**Document text:**

Fred also talks about the challenge of opening up new seats in the board room. The basic issue is absolutely correct – board rooms are too static. In economics, there’s a term known as business dynamism. Ian Hathaway and Robert E. Litan, in a report for the Brookings Institution describe business dynamism as “the process by which firms continually are born, fail, expand, and contract, as some jobs are created, others are destroyed, and others still are turned over.” Importantly they go on to note that “[r]esearch has firmly established that this dynamic process is vital to productivity and sustained economic growth.” Almost like a living organism, economies stay healthy by constantly building and changing. It’s a balancing act between growth and consolidating market power and new businesses and new ideas nipping at the heels of incumbents. The US has historically had relatively high dynamism and it is one of the factors that has been credited for America’s relative advantage in net job creation and the overall health of our economy.
Contrast this with the behavior of corporate boards which tend to be extremely and stubbornly static. They start with the founder and initial investors and typically when new investors come in, more investors are added to the board (rarely replacing an existing investor, more typically just adding to the number of people around the board table – for whatever reason, people are loathe to get off of boards once they’re on). We know from research that having more than three venture investors on your board is correlated with lower outcomes. Fred’s point in his post about creating board turnover is both helpful in terms of thinking about opening up spots for other diverse candidates but also in terms of enhancing the overall health of an organization by bringing in new ideas and new thinking. Bringing dynamism to the board level would be beneficial on both counts.

**About this exercise:**
According to the passage on board dynamism, what does research correlate with lower outcomes? The entries aren't needed for this.

**Data extract:**

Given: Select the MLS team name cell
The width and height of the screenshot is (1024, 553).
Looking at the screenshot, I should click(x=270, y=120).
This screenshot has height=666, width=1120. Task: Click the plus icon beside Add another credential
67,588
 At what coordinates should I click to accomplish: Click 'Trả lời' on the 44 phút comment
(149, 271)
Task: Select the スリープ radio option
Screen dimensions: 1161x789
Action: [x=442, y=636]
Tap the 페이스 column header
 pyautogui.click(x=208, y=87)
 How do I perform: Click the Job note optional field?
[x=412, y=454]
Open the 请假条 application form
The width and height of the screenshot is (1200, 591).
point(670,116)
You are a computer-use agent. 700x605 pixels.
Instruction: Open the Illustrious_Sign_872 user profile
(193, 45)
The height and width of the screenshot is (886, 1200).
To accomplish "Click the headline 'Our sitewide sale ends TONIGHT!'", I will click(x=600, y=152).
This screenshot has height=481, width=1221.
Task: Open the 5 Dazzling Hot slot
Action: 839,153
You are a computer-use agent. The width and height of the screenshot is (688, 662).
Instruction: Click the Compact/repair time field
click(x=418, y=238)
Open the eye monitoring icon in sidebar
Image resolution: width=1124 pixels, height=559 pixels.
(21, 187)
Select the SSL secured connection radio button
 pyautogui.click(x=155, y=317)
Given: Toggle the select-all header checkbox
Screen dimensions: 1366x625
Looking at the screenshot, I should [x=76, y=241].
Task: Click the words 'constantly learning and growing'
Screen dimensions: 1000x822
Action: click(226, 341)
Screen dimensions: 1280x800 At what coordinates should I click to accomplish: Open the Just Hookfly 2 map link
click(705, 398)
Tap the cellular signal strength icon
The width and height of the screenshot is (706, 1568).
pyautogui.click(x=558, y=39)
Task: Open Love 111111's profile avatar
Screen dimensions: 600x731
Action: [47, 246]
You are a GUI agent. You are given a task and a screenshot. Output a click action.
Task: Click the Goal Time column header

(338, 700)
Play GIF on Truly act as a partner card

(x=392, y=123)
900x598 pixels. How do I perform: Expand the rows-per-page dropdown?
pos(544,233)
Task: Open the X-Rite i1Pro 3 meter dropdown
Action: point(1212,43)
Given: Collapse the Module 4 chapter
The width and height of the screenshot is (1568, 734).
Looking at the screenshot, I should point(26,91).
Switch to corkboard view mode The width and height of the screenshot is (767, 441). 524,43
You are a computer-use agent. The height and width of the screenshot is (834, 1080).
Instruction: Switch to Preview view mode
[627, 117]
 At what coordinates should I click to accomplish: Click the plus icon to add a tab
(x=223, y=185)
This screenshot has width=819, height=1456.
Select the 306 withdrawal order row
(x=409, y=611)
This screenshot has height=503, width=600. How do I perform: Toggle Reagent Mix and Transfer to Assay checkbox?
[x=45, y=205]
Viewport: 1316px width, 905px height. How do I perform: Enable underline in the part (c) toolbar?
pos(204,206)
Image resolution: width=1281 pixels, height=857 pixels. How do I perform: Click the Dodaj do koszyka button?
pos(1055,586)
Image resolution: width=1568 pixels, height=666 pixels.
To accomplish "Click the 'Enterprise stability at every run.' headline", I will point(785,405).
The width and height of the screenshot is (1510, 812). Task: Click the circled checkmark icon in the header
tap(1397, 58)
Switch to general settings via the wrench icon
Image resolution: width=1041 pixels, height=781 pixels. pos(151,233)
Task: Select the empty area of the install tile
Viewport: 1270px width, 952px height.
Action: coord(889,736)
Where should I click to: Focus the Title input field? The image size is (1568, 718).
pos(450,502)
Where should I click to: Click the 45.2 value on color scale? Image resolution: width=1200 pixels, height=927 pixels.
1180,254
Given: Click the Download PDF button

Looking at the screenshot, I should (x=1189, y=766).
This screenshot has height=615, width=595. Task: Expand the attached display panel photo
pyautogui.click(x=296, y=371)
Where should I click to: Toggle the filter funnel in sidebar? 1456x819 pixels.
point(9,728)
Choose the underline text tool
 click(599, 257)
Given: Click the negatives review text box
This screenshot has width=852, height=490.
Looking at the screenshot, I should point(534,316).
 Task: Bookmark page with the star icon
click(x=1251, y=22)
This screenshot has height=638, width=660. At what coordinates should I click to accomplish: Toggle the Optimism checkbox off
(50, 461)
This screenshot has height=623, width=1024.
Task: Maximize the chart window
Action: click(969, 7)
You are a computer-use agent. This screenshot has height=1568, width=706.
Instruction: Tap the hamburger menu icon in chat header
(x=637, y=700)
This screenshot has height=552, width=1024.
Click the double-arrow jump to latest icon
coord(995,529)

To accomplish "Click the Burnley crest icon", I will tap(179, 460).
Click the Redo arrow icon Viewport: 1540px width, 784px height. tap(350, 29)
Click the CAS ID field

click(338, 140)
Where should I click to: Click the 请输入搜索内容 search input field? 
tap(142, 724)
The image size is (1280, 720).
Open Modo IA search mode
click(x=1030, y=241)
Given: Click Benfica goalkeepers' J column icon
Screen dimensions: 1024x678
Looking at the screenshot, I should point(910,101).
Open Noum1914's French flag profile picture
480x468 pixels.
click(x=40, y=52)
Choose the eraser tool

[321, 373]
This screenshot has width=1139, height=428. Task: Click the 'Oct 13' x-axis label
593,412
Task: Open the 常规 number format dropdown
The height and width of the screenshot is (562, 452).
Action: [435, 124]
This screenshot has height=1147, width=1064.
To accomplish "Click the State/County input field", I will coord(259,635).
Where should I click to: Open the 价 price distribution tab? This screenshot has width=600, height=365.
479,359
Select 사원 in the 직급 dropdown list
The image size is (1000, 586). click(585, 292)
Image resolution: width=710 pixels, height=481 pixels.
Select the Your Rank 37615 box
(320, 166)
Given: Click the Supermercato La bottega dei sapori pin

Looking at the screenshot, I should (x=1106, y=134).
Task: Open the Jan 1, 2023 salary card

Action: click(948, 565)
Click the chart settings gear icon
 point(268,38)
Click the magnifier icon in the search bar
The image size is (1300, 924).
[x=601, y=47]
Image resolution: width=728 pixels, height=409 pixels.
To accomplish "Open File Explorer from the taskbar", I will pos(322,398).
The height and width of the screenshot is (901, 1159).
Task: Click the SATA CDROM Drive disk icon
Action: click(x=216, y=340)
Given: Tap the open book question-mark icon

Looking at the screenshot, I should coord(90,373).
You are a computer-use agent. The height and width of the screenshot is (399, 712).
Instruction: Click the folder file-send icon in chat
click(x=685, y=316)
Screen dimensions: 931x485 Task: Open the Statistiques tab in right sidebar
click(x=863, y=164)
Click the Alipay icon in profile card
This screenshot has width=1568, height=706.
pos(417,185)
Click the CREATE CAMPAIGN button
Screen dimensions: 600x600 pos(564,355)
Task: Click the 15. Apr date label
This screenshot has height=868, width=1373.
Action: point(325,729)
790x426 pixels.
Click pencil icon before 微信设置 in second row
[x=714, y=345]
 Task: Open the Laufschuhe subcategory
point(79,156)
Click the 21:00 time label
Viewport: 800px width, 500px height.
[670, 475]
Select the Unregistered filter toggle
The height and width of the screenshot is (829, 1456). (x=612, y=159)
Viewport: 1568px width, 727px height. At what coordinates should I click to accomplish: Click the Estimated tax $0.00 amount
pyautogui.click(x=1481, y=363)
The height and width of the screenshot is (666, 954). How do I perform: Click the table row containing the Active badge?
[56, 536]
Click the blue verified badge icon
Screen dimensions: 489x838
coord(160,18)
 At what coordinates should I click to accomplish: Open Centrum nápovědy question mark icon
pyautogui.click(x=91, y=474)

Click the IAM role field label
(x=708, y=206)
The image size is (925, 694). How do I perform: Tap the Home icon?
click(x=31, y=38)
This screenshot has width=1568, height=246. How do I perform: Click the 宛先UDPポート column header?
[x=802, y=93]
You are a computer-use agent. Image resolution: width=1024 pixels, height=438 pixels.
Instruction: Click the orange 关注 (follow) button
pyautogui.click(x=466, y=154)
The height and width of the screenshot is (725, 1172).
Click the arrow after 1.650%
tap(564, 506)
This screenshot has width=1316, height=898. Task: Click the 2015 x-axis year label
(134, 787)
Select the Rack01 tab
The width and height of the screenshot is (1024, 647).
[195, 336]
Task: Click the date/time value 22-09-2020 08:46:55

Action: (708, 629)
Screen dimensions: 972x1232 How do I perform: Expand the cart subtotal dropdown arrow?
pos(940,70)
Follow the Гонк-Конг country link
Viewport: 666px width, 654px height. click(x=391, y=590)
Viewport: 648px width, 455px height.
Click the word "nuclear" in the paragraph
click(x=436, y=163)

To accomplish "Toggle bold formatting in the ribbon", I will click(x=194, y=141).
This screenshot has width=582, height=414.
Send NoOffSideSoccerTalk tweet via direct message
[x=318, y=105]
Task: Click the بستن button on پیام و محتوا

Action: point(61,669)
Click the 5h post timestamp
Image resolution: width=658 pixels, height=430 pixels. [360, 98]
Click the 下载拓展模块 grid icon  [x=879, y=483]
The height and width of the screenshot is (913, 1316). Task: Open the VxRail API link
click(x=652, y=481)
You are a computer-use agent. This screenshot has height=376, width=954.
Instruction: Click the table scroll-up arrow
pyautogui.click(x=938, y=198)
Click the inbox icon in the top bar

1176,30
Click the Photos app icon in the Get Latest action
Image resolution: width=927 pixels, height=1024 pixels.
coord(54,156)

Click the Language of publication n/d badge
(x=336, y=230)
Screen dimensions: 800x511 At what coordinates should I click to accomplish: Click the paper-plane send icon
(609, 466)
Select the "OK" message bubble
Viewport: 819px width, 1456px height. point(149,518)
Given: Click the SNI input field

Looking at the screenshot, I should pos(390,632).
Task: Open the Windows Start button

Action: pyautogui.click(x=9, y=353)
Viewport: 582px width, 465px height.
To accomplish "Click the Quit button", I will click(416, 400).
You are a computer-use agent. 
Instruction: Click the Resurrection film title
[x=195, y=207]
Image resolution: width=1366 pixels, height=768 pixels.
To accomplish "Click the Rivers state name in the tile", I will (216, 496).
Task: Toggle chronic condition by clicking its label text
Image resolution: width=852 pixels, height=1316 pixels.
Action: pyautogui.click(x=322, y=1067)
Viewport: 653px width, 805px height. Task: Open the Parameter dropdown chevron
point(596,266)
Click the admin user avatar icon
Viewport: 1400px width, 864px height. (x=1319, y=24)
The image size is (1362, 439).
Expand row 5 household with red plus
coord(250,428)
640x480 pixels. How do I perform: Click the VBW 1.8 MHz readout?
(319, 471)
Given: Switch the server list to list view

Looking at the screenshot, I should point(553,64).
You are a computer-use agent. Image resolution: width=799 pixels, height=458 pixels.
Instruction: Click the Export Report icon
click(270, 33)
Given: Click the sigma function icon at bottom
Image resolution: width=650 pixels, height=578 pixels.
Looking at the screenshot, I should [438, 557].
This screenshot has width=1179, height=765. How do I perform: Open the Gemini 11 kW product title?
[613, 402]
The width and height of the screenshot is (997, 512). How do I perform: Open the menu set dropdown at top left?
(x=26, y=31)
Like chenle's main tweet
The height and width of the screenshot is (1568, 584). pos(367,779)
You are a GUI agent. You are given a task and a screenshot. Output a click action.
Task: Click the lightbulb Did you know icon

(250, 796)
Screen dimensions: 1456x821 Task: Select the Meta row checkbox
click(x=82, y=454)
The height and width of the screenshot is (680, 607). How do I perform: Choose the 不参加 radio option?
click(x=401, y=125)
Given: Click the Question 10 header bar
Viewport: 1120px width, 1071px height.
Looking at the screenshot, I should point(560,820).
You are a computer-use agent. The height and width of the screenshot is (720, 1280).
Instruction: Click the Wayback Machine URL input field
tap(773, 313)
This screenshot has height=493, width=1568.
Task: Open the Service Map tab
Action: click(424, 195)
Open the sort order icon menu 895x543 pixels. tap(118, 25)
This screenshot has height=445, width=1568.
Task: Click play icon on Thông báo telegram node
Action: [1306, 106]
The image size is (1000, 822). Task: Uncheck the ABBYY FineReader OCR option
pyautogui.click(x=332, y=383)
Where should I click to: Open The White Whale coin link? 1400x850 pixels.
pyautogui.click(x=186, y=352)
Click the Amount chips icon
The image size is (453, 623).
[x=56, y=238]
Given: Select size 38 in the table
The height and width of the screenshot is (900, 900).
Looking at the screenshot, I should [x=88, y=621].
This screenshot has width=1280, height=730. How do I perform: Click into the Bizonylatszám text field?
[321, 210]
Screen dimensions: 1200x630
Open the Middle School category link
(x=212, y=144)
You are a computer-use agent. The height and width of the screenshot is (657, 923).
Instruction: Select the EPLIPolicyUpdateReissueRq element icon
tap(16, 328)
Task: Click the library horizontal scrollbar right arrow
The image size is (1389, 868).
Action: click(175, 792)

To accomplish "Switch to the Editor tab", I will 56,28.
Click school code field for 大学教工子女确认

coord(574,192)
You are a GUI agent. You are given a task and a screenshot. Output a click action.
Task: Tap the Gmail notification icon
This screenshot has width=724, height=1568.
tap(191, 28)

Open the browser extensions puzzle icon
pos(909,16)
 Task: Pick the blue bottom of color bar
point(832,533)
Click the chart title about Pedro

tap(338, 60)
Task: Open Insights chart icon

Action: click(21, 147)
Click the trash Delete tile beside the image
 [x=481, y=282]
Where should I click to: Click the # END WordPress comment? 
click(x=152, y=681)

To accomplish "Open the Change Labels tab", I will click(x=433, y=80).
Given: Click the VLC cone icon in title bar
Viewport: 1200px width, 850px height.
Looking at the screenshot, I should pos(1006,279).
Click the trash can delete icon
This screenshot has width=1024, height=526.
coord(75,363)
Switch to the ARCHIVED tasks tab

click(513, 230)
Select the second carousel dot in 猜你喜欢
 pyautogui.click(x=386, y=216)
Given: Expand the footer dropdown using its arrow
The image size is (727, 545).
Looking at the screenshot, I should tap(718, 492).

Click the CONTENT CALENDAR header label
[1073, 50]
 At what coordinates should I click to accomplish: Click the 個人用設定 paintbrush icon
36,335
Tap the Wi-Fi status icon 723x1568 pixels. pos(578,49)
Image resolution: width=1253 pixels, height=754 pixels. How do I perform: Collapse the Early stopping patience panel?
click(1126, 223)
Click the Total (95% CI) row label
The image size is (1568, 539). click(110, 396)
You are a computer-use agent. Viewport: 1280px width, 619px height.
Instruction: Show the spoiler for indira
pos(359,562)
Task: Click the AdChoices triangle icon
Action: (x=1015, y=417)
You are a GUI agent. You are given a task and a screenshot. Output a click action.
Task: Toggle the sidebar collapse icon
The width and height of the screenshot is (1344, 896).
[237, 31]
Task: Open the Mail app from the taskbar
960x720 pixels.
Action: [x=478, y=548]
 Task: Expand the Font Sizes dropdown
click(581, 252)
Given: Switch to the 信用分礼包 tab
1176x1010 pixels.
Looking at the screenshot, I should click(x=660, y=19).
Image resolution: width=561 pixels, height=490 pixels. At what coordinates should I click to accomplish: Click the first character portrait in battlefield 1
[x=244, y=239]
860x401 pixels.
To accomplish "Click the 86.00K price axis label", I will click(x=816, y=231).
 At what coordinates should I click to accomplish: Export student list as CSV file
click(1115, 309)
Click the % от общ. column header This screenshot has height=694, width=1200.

**Exercise result:**
Having more than three venture investors on your board.